Reproduce the records below verbatim, omitting the pictures.

── RAW RECORDS ──

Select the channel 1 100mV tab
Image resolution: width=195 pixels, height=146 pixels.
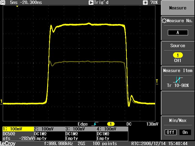(x=17, y=129)
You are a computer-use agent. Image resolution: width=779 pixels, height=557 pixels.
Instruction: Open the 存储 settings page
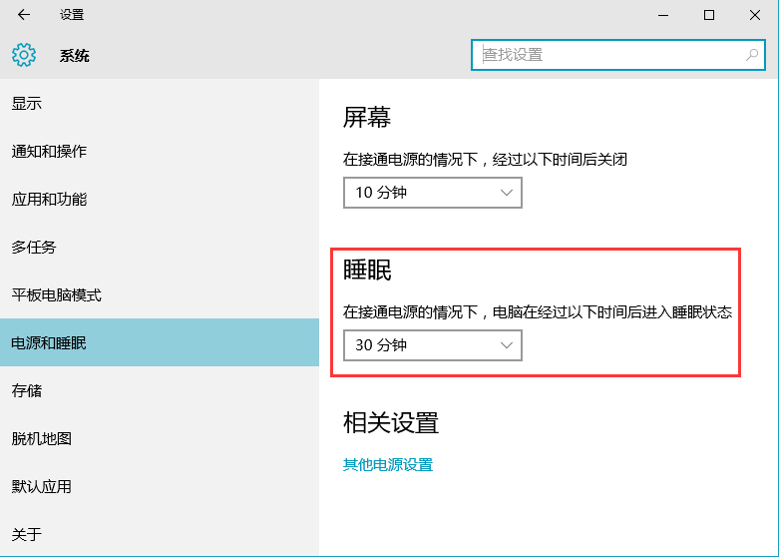[27, 391]
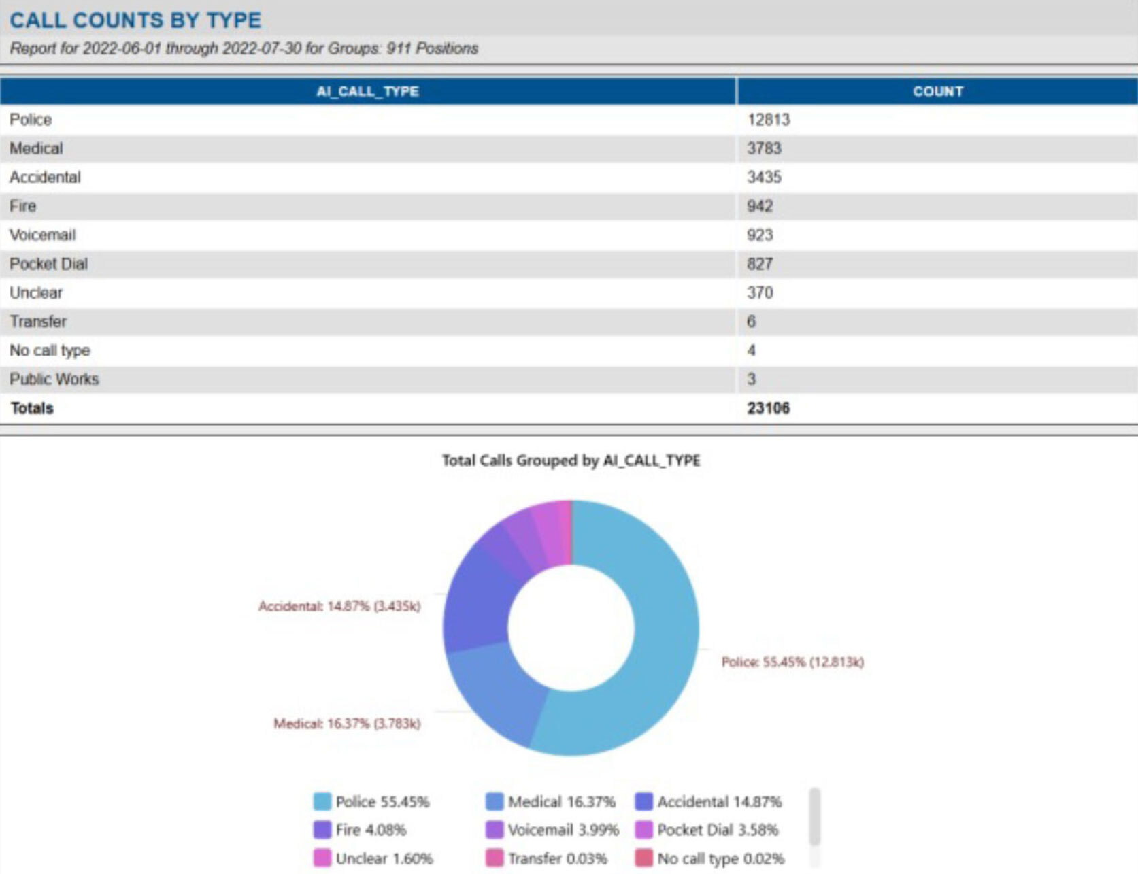Viewport: 1138px width, 874px height.
Task: Click the Police 55.45% chart data label
Action: pos(792,662)
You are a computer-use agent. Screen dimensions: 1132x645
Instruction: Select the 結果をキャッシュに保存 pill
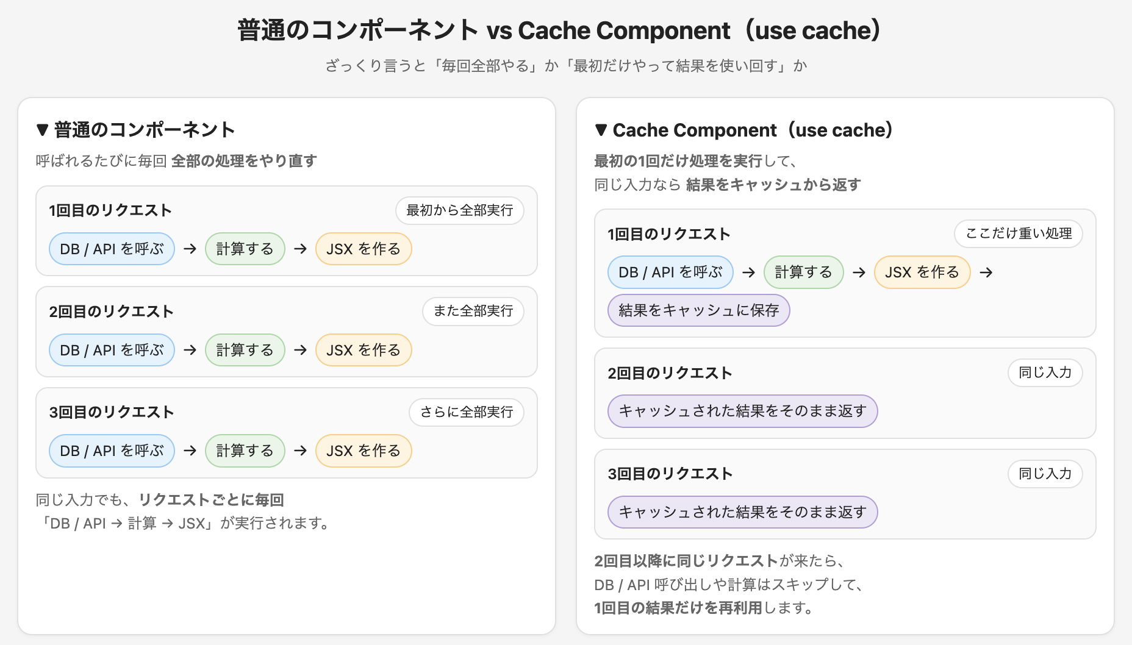click(698, 310)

───

### RESPONSE TO THE TASK
Select the channel 1 100mV tab
Image resolution: width=195 pixels, height=146 pixels.
(x=17, y=129)
You are a computer-use agent. Image resolution: width=779 pixels, height=557 pixels.
Instruction: Open the 存储 settings page
[27, 391]
Viewport: 1138px width, 874px height.
Task: Click the Police 55.45% chart data label
Action: pos(792,662)
You are a computer-use agent. Screen dimensions: 1132x645
Instruction: Select the 結果をキャッシュに保存 pill
click(698, 310)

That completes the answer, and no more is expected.